Hilarious, irreverant, highly original, and deeply resonant, but finally a sad lament about the relationship of a father and son via the TV. Memories of My Father Watching TV has as its protagonists television shows of the 1950s and '60s, around which the personalities of family members are shaped. The shows have a life of their own and become the arena of shared experience, veering off into whacky "memories" where what really happened is often confused with vaguely remembered television plot lines, and become a son's projections of what he wants for himself and his father through characters in shows like "Combat," "Highway Patrol," and "Bonanza." In the background, as children try to fit themselves into the family mythology of good and bad TV, their budding imaginations record every hurt, near hurt, or imagined hurt inflicted upon them by silent, depressed, nearly catatonic fathers. Comic in many ways, Memories of My Father Watching TV pricks at the pain lurking beneath the blue-light glow of one of our most universal experiences -- staring at the tube.

Stunning

Whether he's talking about the Kitchen Debates or about the Third Man, Curtis White's prose is absolutely stunning. A challenging and difficult read, Memories of My Father Watching T.V. is both a devestating social critique and an honest and heartfelt personal journey. Grappling with complex themes which focus on identity formation and masculinity, White masterfully constructs his novel around the ways in which a father and son are constructed by 50's and 60's television shows. While some of his subtle allusions to Freudian psychoanalysis may be jarring and grotesque, his narrative is seamless and eloquent. Particularly interesting is reading Memories while also reading Montrous Possibility, essays in which he talks about himself as a writer, and more specifically as a postmodern writer. Edgy and daring; I loved the book and highly recommend it. Who couldn't love flowers spontaneously errupting from a underneath a general's helmet?!

Absolutely Hilarious

I have been reading this book for a while, because I am in school and I have other books that I'm forced to read. When I pick up _Memories of my Father_, it's like finding a forgotten half-carton of Ben and Jerry's ice cream in the fridge. I find this book EXCRUTIATINGLY funny, STAGGERINGLY smart, and as thick as a scoop of Chocolate Fudge Brownie. It's not very often that you can pick up a book by a critically acclaimed author and laugh out loud. It's not very often that you can laugh out loud while reading a book, and feel absolutely justified because the humor is smart, sharp, and challenging. I am 26 years old and have no memory of ANY of the TV shows White is spoofing. I also have no memory whatsoever of my father. However, this book's critique of American values and the complex and worldview of the Velveeta-eating, armchair-inhabiting American male is relevant beyond the scope of its irreverent title. It's the funniest book I've read this year.

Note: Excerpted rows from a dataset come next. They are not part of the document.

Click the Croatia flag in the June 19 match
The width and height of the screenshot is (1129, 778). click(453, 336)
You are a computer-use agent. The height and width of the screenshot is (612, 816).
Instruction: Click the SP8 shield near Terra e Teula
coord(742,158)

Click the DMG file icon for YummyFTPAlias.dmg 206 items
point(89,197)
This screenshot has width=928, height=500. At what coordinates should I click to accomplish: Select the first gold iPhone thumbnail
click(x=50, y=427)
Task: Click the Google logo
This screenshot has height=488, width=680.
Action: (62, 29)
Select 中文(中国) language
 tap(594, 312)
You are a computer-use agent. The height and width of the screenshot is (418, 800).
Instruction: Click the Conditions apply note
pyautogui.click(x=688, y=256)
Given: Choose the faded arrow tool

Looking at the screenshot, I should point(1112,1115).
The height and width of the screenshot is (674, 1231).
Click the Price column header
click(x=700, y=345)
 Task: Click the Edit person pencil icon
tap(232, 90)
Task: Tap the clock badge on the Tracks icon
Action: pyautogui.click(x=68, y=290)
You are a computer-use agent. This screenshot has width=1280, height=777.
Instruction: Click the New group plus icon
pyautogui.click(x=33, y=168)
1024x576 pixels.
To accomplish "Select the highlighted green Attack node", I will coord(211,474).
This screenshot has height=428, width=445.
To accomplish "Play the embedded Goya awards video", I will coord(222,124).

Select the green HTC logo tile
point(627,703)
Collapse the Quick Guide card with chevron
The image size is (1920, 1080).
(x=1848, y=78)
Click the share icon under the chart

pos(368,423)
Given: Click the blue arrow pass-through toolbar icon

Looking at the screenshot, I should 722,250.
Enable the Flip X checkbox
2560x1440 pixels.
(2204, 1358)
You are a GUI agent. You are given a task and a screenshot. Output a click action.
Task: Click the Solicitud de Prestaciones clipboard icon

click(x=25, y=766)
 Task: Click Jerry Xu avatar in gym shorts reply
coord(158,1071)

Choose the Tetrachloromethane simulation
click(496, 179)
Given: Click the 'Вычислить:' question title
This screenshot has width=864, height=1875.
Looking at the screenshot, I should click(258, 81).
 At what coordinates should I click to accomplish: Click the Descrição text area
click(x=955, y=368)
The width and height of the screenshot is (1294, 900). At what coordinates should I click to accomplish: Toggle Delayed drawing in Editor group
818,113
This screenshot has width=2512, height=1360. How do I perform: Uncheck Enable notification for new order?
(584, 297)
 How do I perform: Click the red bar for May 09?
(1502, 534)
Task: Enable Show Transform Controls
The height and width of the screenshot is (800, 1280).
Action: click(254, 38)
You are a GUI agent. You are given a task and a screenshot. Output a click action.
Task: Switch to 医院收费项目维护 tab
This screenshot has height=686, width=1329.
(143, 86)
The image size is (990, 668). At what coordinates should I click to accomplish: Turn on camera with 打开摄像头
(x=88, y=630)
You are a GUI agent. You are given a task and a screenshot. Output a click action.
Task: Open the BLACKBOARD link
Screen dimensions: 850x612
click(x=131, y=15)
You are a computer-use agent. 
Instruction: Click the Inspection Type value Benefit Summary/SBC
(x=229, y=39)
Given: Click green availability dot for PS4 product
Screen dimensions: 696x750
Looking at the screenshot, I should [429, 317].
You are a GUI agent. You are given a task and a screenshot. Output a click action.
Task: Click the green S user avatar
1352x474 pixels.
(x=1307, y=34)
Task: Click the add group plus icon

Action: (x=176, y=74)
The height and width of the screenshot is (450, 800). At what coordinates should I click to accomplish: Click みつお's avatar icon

Finding an author to compare this book to

I've been kicking around for a familiar author to compare Curtis White's writing to, and the best I've come up with is Paul Auster. Which is weird, because at first glance they don't look much alike. Auster writes in a more traditional (although similarly amazing) narrative style, whereas White's book is what you might call postmodern--which in this case means, among other things, that he includes everything from movie stills to gameshow scripts to prose poems shaped like coniferous trees. The similarity I'm seeing is that White and Auster are the only contemporary authors I can think of who've turned the influences of Samuel Beckett and Franz Kafka into something brand new and incredibly interesting and uniquely their own. So if you like Beckett and Kafka you might want to check this book out. Also: that unbelievable ease and clarity of Auster's prose meets its bad-ass postmodern brother (that's blurb-speak) in White's book.